GOZO – Malta’s Sister Island

The word ‘Gozo’ means ‘joy’ in Castilian, and the island is the second largest within the Maltese archipelago, with a population of approximately 35,000 people.

Although it’s only 5km away from Malta, Gozo is distinctly different from the main island. Gozo is only a third the size of Malta, and it’s also more rural and tranquil. It’s culture and way of life are rooted in tradition and yet open to the present.

Radiating a relaxing pace of living, Gozo is the ideal secluded haven that can be reached with around a 25 minute ferry ride from Malta.


Gozo’s History

For well over two millennia, life in Gozo was harsh, as the island was left exposed to any passing raiders. Unlike Malta, it didn’t have any defences. Throughout the Middle Ages and into the rule of the Knights, Barbary corsairs and Saracens raided the island at intervals. In 1551, the Ottoman forces carried out a devastating raid, taking almost the entire population away into slavery. The island never really recovered from this and remained underpopulated for centuries. However, the Knights of the Order of St John refortified the medieval Citadel native Gozitans began to venture down to the rest of the Island.


Gozitans Today

Gozitans have their own distinct character and identity, with noticeably different lifestyles, accents and dialects. Gozitans are known for their friendliness and warm welcome. They are known for going out of their way to help a visitor find their destination.

Feasts and Carnival celebrations in Gozo have a different feel than those taking place in Malta. The village of Nadur celebrates Carnival with a black sense of humour, quite unlike its more joyful counterparts elsewhere.

The real beauty of Gozo, apart from its stunning seascape and medieval architectural buildings, lies in the villages. Here, it seems as if time really stands still. The locals treasure their peace and the villages are tranquil, providing a wonderful respite from the modern pace that many of the city dwellers have to endure in their everyday life.


The Capital City of Victoria

All roads in Gozo lead to Victoria, also known as Rabat, which is where the fortified Citadel sits atop a summit. Victoria is not just the geographic heart of Gozo, but also the centre of everyday activity. It manages to combine the hustle of its markets and shops with a relaxed and sociable atmosphere. It is a great place to watch the islanders go about their day, especially when the main market square, It-Tokk, comes to life. The town also has a thriving cultural life of its own, with some surprising attractions ranging from opera to horse races in the main street on feast days.

# [Task goal]
Answer these questions using the Gozo passage:
1. How far is Gozo from Malta?
2. In what year did Ottoman forces carry out a devastating raid on Gozo?
3. What is the name of Victoria's main market square?
The lines after this point are separate material, unrelated to the Gozo passage.

# [Source data]
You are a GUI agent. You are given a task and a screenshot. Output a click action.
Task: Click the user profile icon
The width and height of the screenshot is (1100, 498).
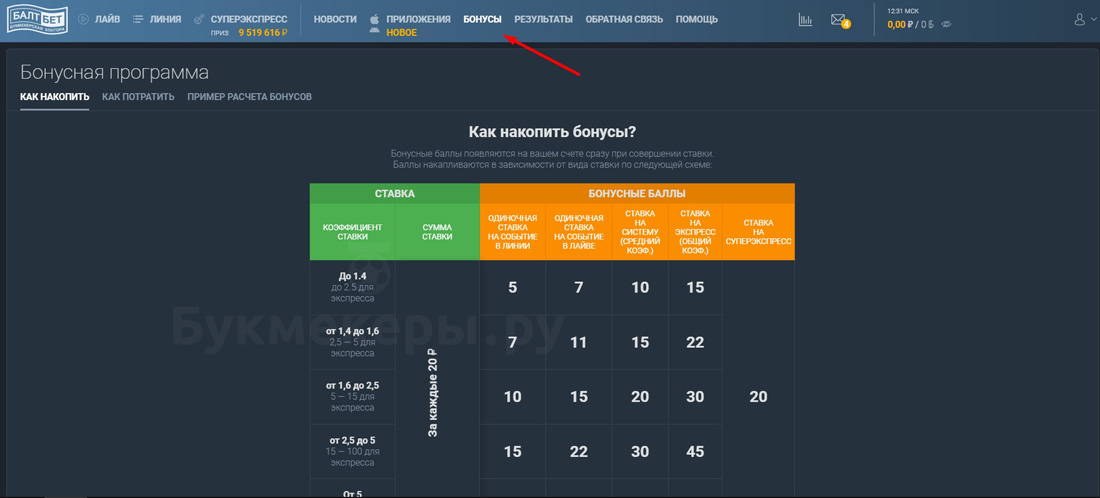click(1079, 19)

# [Reply to the task]
1. 5km
2. 1551
3. It-Tokk